第75章 戰鬥結束

紅凱故意向周圍散發着殺氣,讓他們明白了他的職介,反正職介對他而言也不重要。“那麽,小主人。那家夥是servant的話,他的魔力是什麽程度?”韋伯被rider這麽一問.這個身材矮小的master只是呆呆地搖了搖頭。“……無法判斷。根本判斷不出來。”

“什麽?你不是最厲害的master嗎,不是可以清楚地判斷出誰法力高強誰法力不高強嗎,不是嗎?”

一旦成為與英靈定下契約的master,都被授予了可以看透其他servant能力值的透視力。聖杯戰争邀請英靈參加,并只授予了master這種特殊的能力。像愛麗絲菲爾那樣的代master,是不可能具有這種能力的。rider的正式master韋伯可以比較rider和其他servant之間的能力差別,然後制定戰略使戰況朝着有利的方向發展。現在韋伯已經把握了眼前的saber、lancer和archer能力大小。可是——

“我看不出他的身份!那個黑家夥、肯定是servant。可……我完全看不出他的能力!”聽到韋伯狼狽不堪的辯解,rider皺起眉頭,再次凝視黑色人影。而紅凱到韋伯的話,心裏大笑,憑你這個小子就能看透我的話,我這身力量不就白練了嗎。

黑色的風衣看不出有任何特征和個性,沒有任何東西可以暗示身穿黑裝的人的身份——不、還不如說是越看越不清楚,越看越模糊。

不止是rider這樣感覺。saber、lancer還有守望的愛麗絲菲爾也都注意到了這一點。無論如何聚精會神的觀察,也無法準确地捕捉到他的面容。

berserker。這個外表看來十分異樣的黑色人影究竟是為了什麽而現身于此的呢?沒有一個人可以做出判斷。只是現在的狀況是混亂得一發不可收拾。如果是心思缜密的master的話。在如此混亂的狀況中,無論如何也不會讓自己的servant放手一搏的。

在場的所有人必定都是以懷疑和警戒的目光注視着黑人影的一舉一動。但是有一人例外。archer通紅的雙眸,沒有懷疑和迷茫,只是用單純的殺氣俯視眼下的berserker.

我把目光移向了娘閃閃,而娘閃閃也明顯感覺到了紅凱的目光想她看來。

身份卑賤的人連目光也卑賤污濁。對身份高貴的人而言,有人拿這樣的目光看他是難以忍耐的屈辱。現在對archer而言,無禮的我比自稱為王的rider還要難以原諒。漂浮在娘閃閃左右的寶劍和寶槍,改變了進攻的方向。劍頭和槍頭所指的方向就是,最優先的掠殺對象berserker。

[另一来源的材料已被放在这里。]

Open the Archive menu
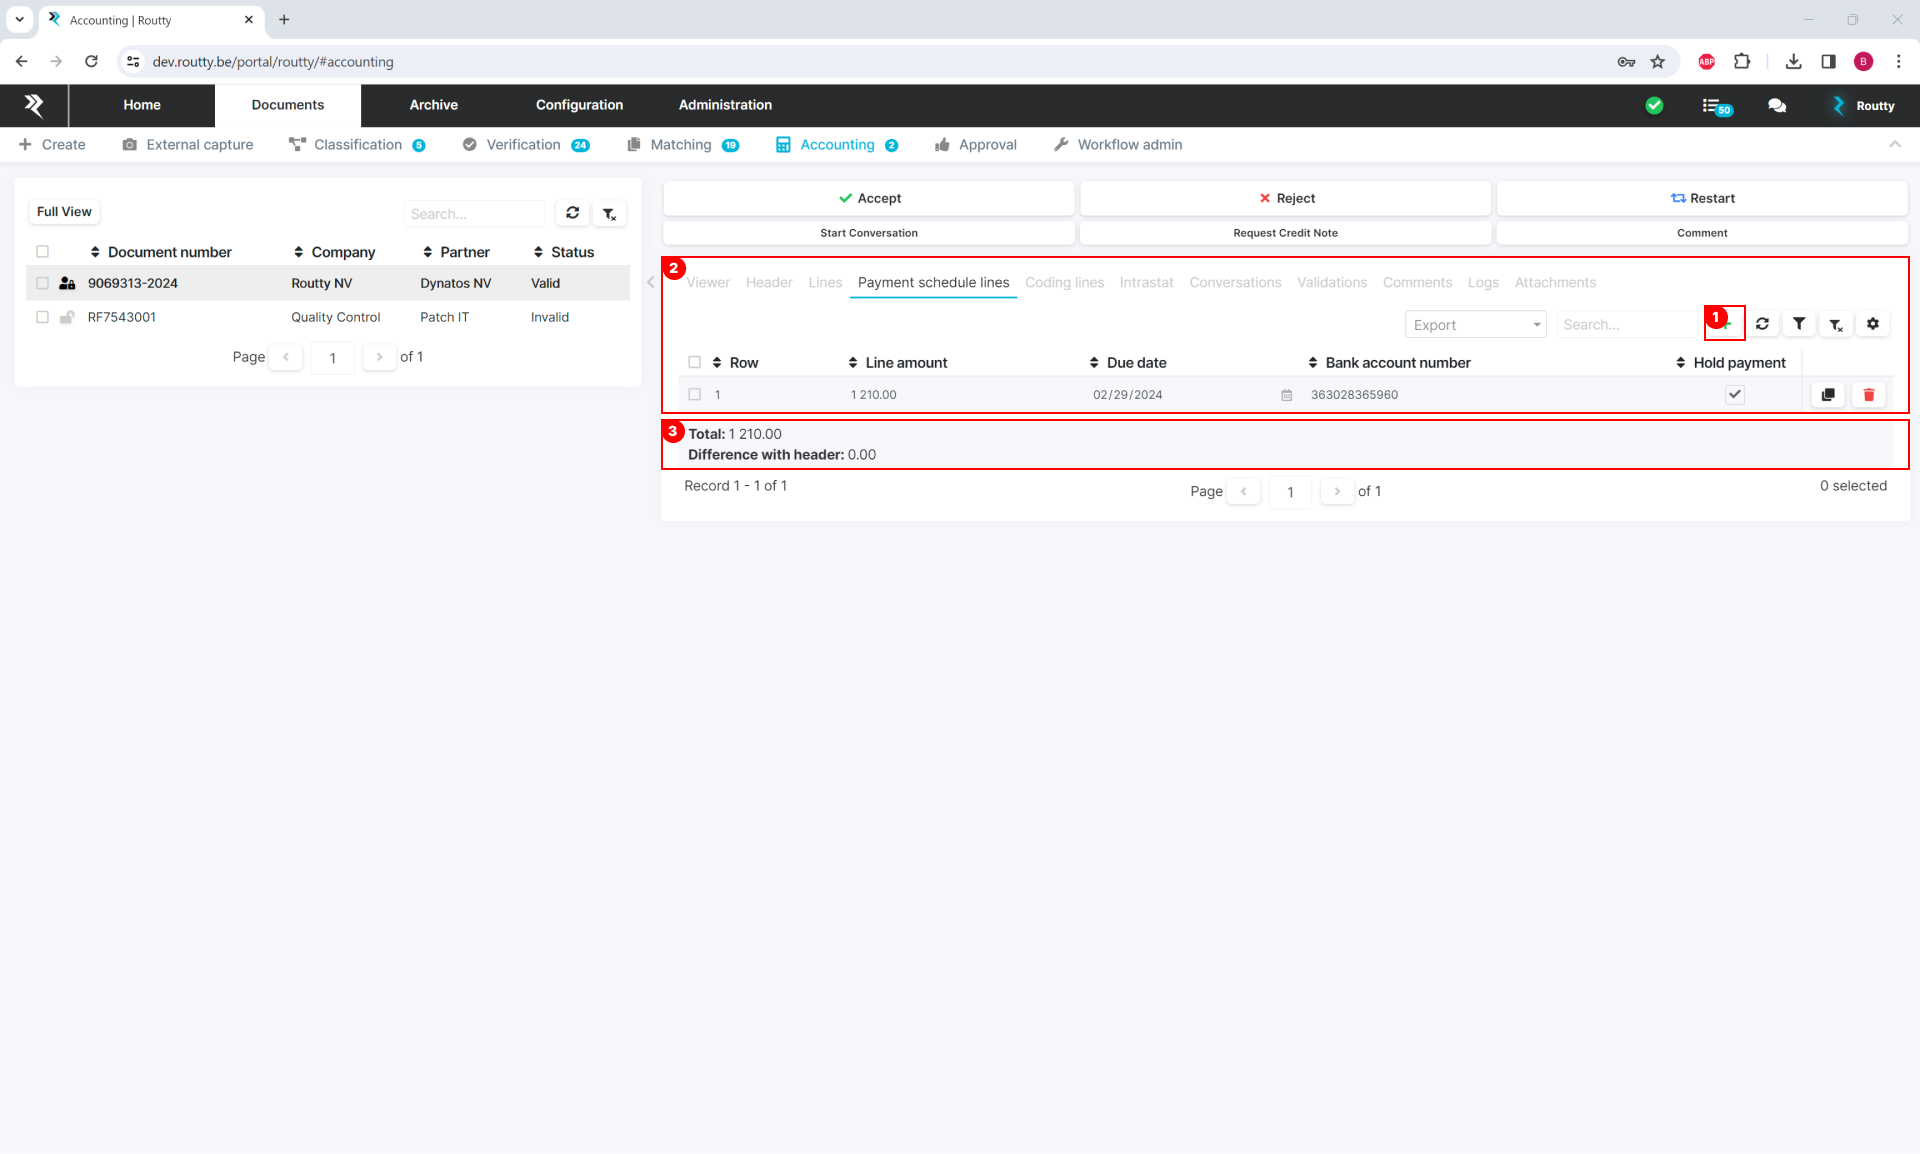The height and width of the screenshot is (1154, 1920). coord(433,105)
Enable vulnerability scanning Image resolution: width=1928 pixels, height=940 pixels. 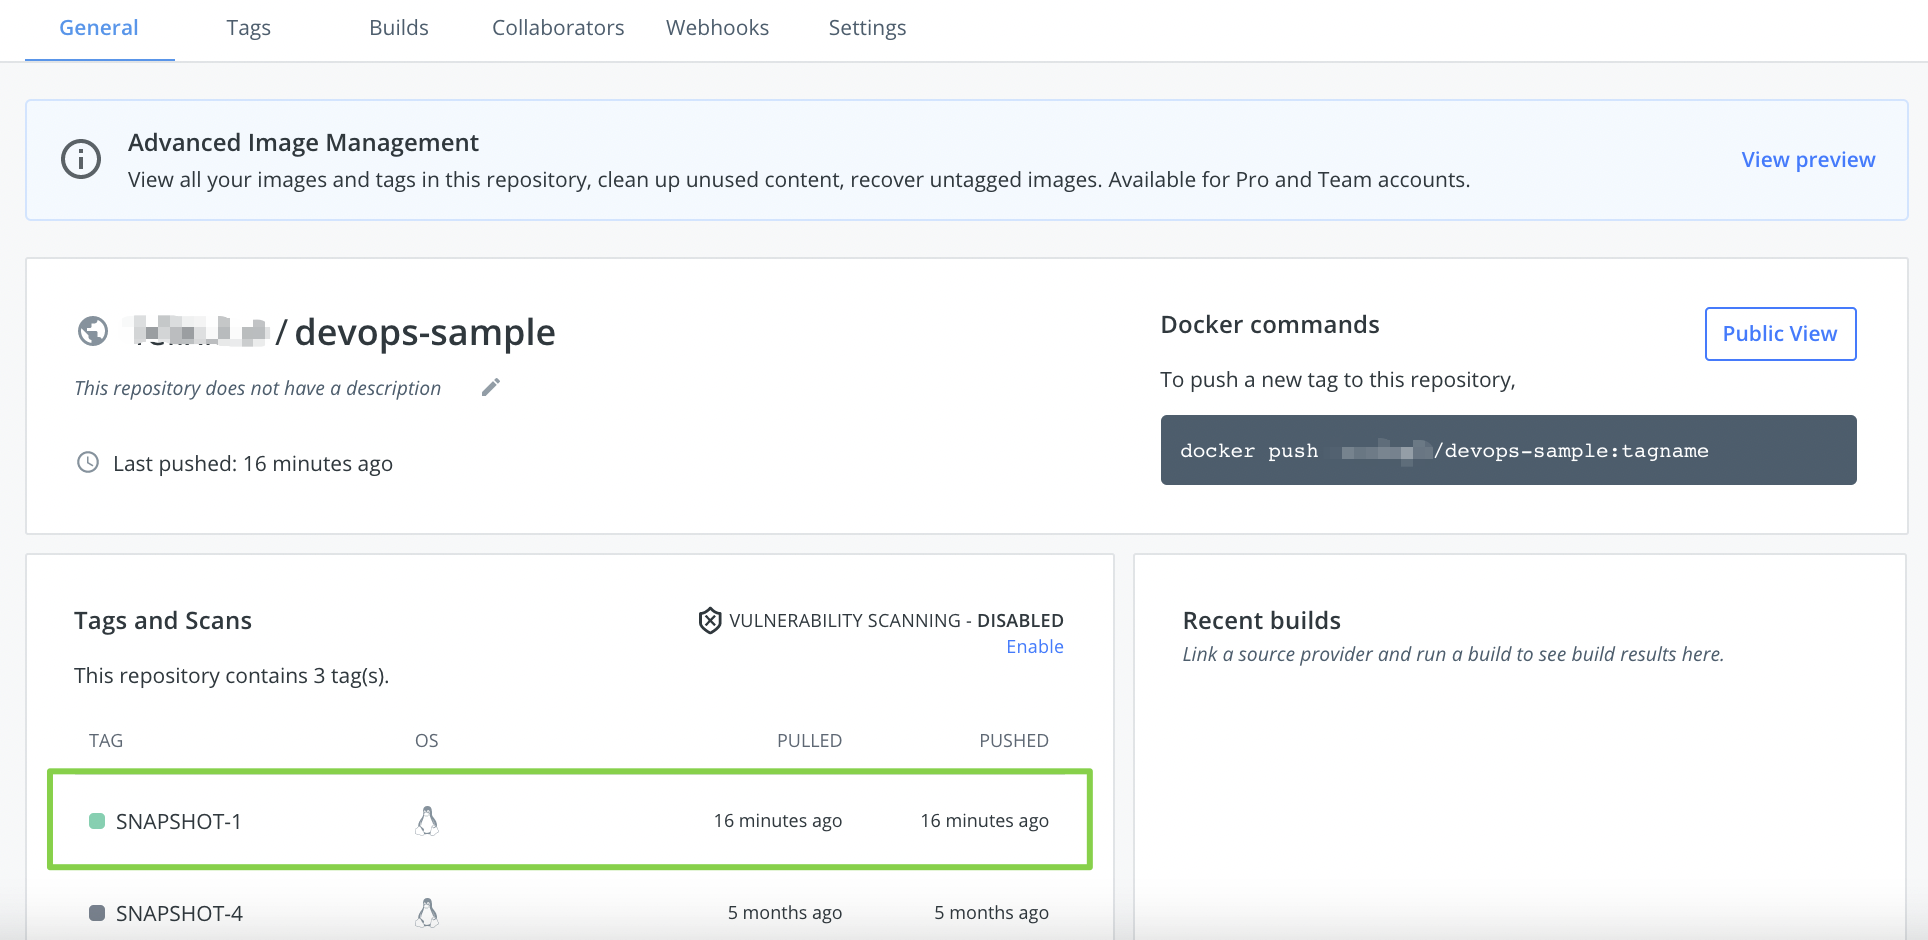[x=1034, y=646]
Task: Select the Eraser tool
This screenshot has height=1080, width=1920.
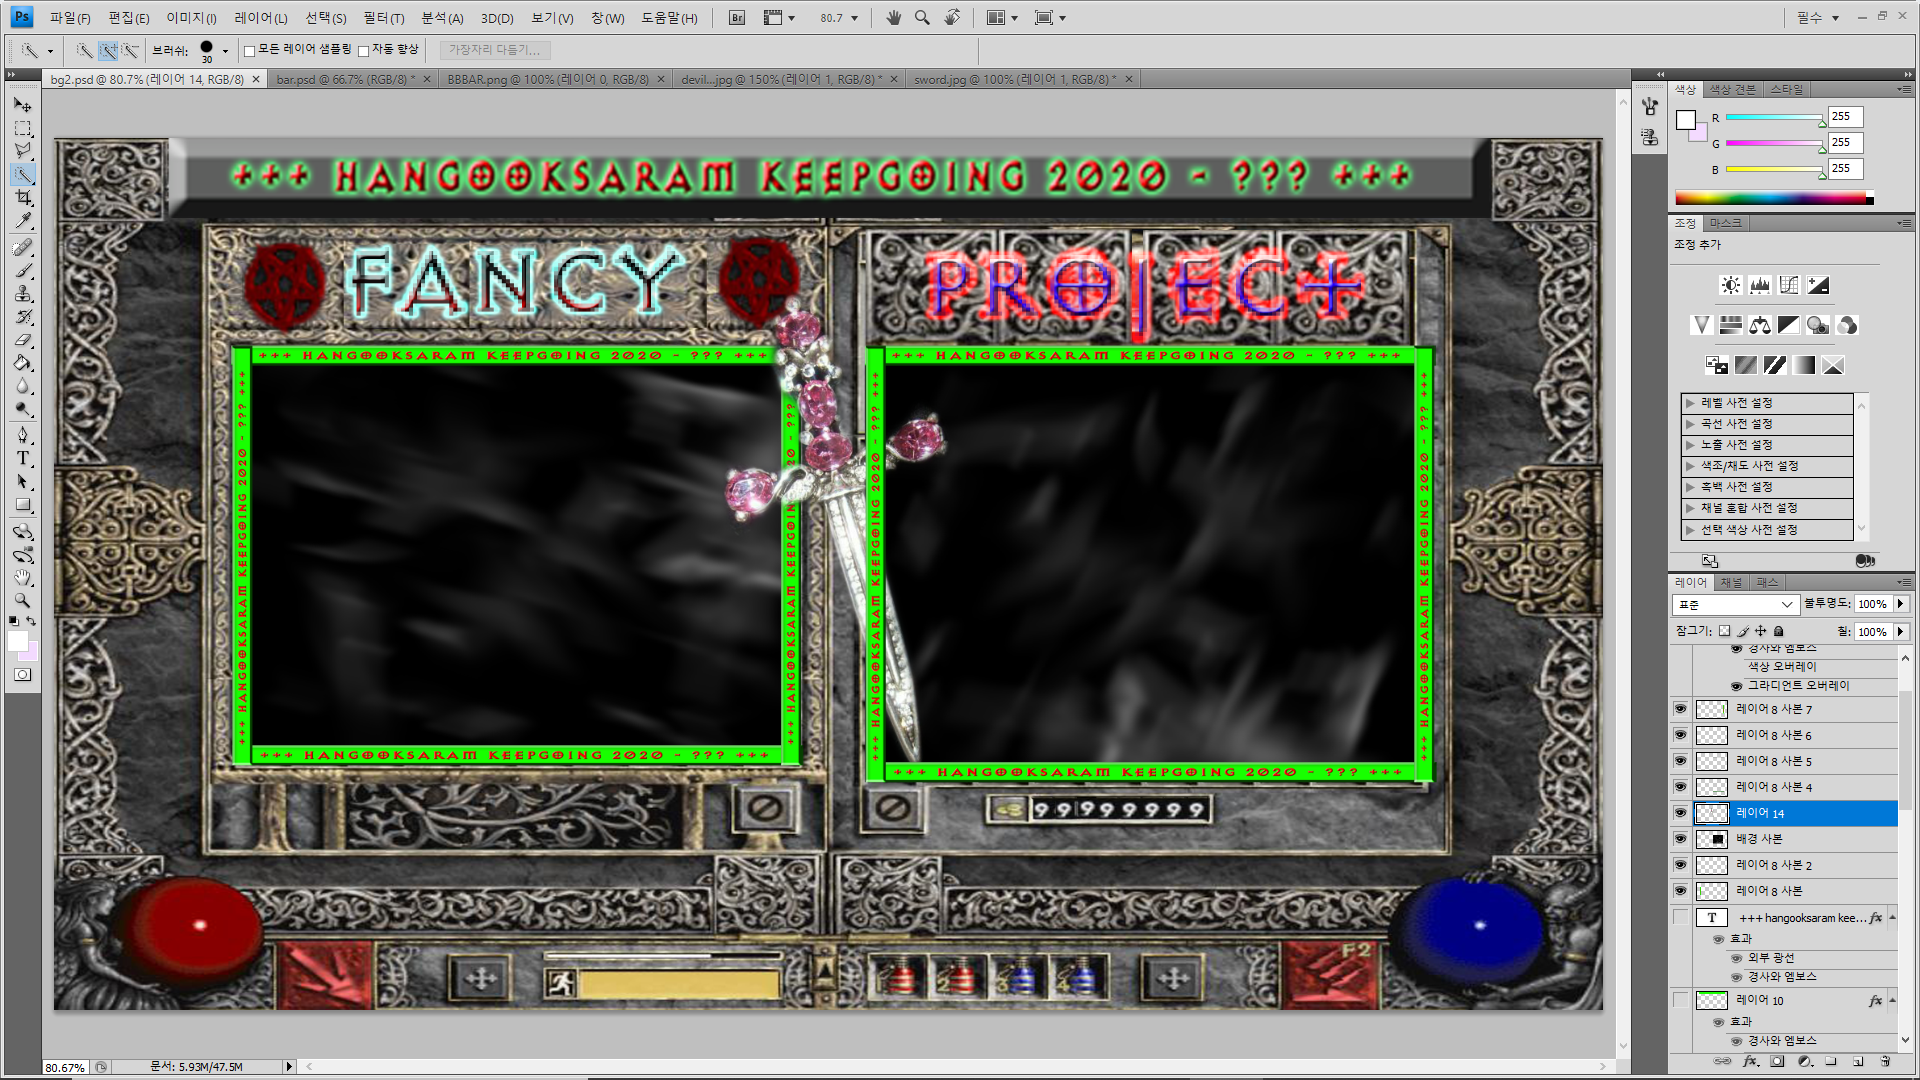Action: [x=23, y=340]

“我要把你碎屍萬段,以解我心頭之恨。雜種。”伴随着冷峻的宣言,槍和劍一起在空中疾飛。

連碰都不需碰,就将不知在何處現身的武器發射出來——這就是之所以稱之為黃金射手的緣故了。可是這麽草率地使用寶具是十分異常的。對英靈來說寶具就是自己的孩子,把那麽重要的寶具像扔石子一樣魯莽地投出,這是十分草率的投擲。

盡管如此,還是破壞力巨大。路面被吹了起來,好像炸彈爆炸了一樣,瀝青則變成了粉塵四處飛濺,覆蓋了所有的視野。所有人都屏住了呼吸。

灰塵散盡後,紅凱毫發無損的出現在衆人的面前。唉呀媽呀,這性格倒是沒變,還是這麽暴躁和狂妄,而且還更加會罵人,額頭上冒出一滴冷汗,紅凱這樣想到。

“……那個家夥真的是berserker嗎?”。lancer緊張地低語道。rider也叨念着回應。“雖然他發狂之後喪失了所有的理性,但确實是了不起的戰士。”

可是,娘閃閃并沒有吃驚,而是怒不可遏。豔麗的面容上卸下了所有的表情,只剩下了凍結的零度殺意。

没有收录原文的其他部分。